- **Exercise directions**
No pictures belong in the copy. Reproduce exactly the lines beginning at the line containing "Where should I" and continuing to the end of the entries below.

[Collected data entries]
########################################

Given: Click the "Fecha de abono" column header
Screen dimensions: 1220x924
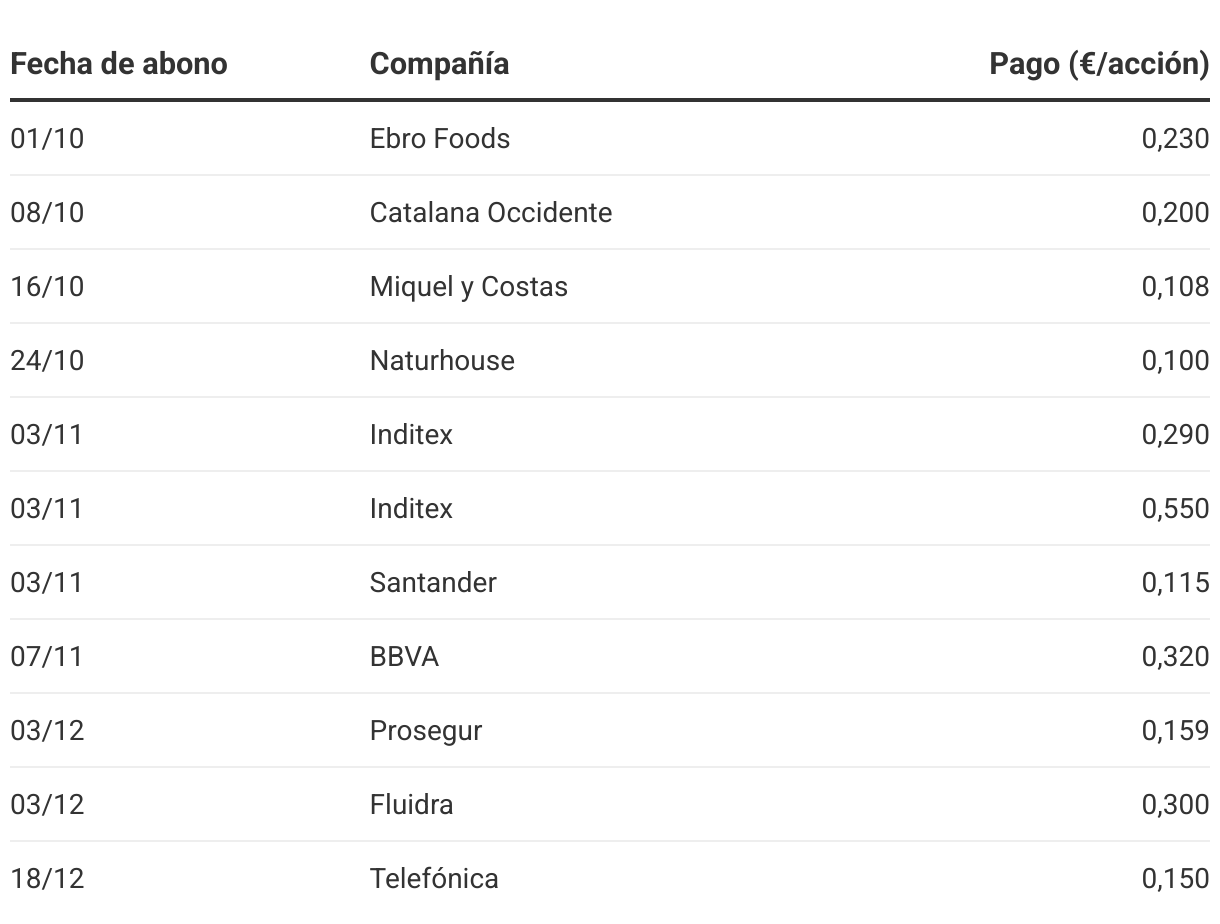Looking at the screenshot, I should 119,64.
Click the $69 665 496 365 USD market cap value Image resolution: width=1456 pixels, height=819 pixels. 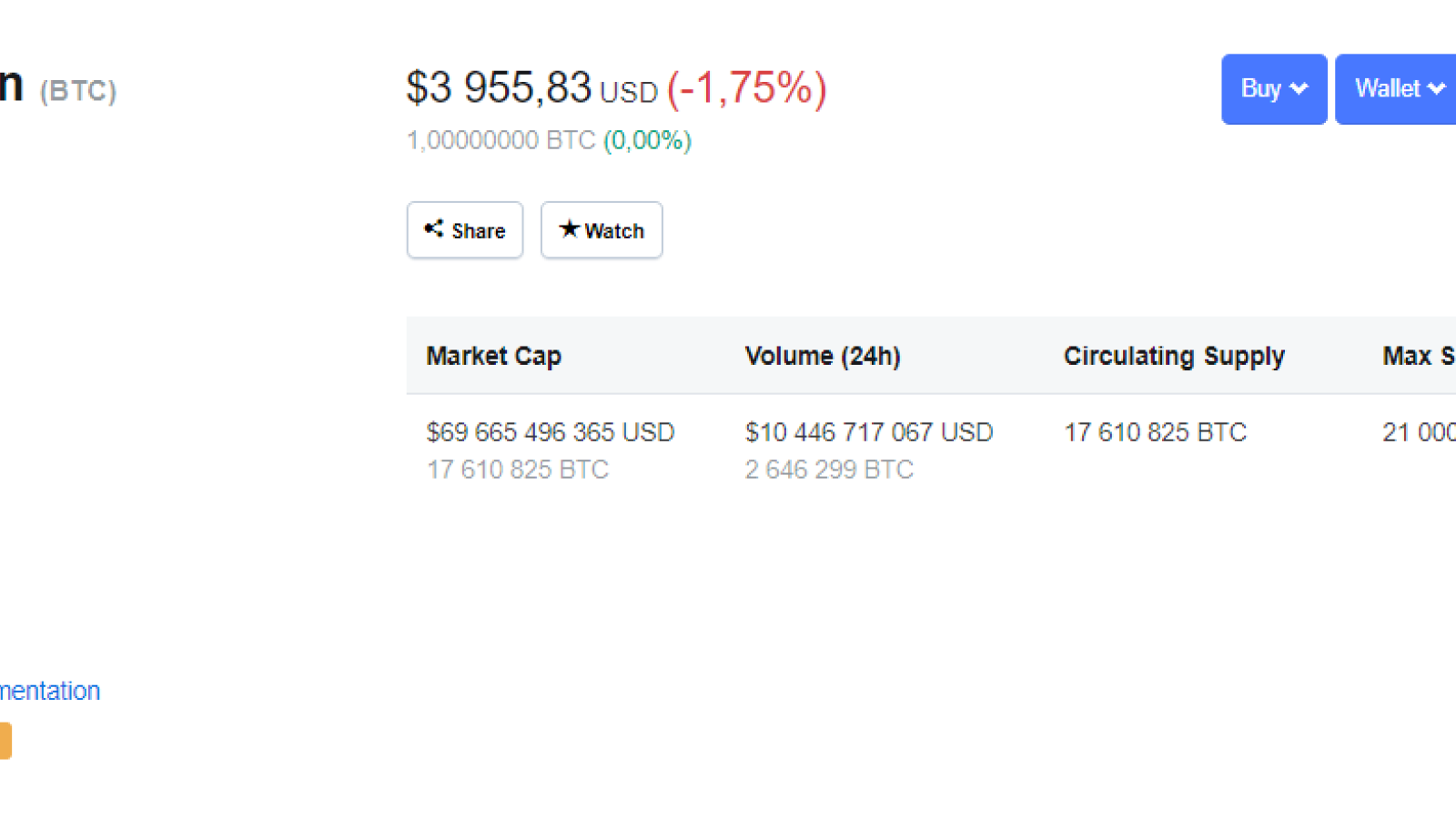[551, 432]
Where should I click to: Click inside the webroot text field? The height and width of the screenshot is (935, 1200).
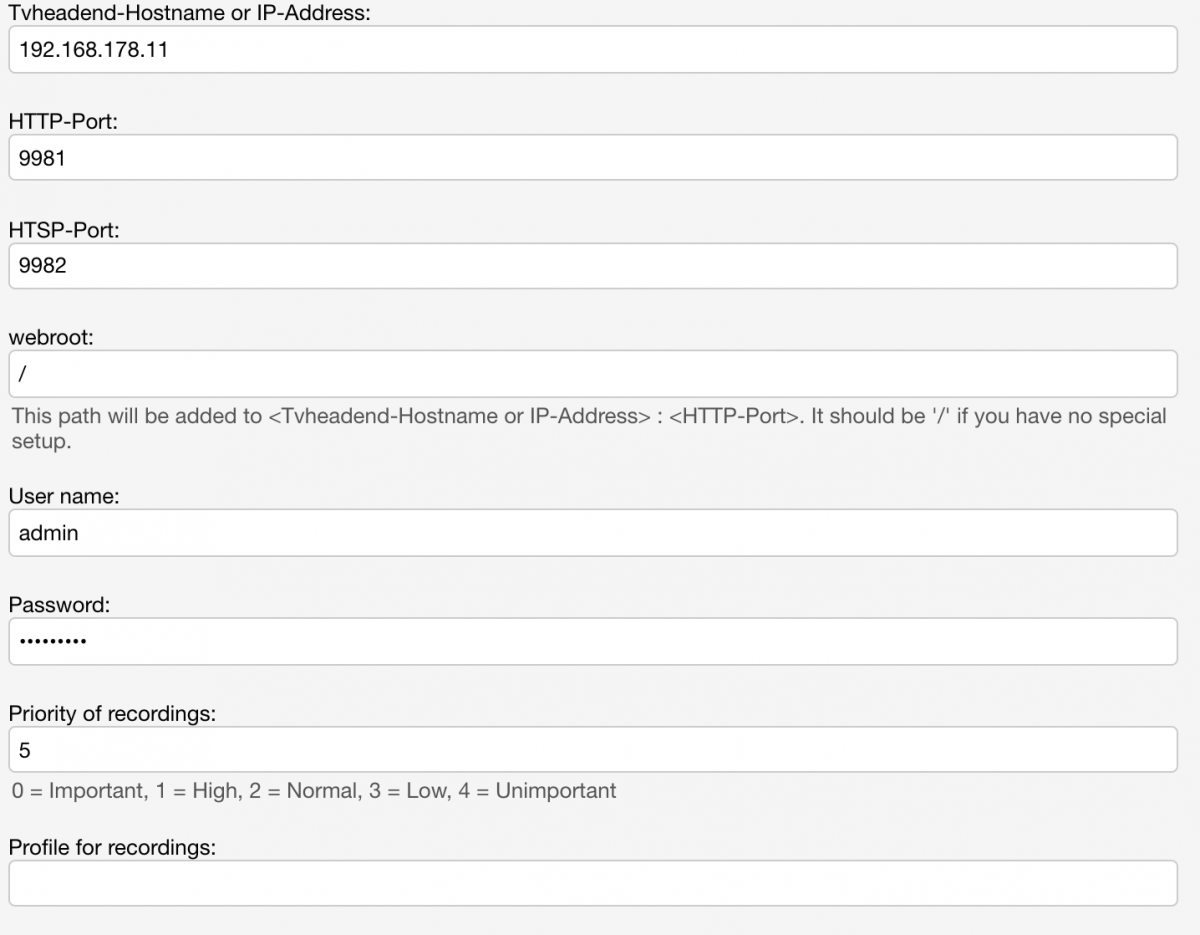tap(592, 373)
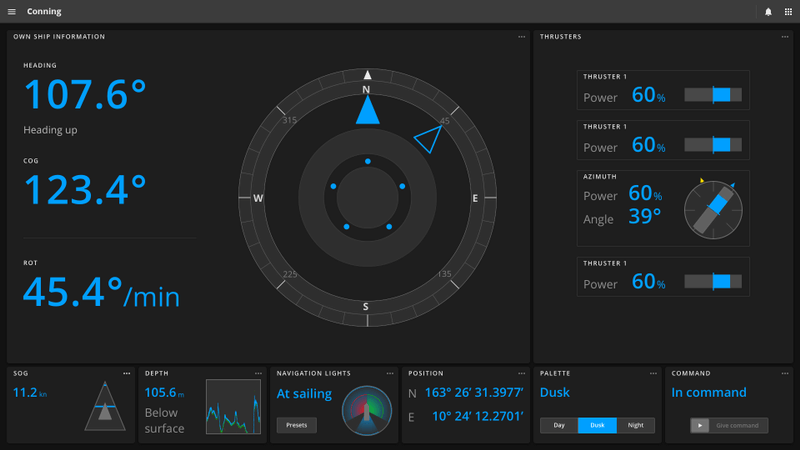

########################################

- **Result for this exercise**
Where should I click to: Click inside the webroot text field? The height and width of the screenshot is (935, 1200).
tap(592, 373)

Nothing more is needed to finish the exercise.